------ THE RECORDS ------

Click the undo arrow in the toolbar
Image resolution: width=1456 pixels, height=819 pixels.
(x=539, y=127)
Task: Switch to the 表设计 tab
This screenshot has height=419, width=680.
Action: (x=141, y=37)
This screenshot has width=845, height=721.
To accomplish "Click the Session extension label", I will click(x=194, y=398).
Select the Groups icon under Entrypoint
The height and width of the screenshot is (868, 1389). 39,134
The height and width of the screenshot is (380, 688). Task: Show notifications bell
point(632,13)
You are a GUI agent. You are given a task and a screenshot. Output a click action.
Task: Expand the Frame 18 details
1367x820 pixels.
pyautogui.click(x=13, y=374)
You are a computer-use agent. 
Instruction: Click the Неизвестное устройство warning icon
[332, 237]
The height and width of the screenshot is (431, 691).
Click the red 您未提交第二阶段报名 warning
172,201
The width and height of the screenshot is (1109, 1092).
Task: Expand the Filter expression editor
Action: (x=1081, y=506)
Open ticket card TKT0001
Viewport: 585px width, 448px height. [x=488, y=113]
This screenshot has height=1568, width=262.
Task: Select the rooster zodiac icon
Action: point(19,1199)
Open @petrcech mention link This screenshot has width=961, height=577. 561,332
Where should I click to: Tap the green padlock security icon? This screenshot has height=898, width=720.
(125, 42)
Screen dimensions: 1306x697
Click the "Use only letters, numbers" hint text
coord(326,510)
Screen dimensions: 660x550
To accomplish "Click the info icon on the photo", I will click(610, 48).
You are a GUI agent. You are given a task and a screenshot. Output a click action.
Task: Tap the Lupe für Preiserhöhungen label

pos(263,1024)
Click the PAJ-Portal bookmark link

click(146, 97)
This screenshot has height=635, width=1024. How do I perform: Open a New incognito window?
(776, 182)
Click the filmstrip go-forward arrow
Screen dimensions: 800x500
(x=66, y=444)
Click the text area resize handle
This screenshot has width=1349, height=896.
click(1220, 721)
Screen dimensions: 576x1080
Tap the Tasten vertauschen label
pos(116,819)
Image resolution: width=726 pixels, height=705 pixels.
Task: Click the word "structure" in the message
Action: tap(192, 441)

------

EXERCISE BRIEF = Working through the records, copy each line in which the word "will" appears.

EXERCISE RESULT =
To accomplish "Click the Session extension label", I will click(x=194, y=398).
To accomplish "Click the info icon on the photo", I will click(610, 48).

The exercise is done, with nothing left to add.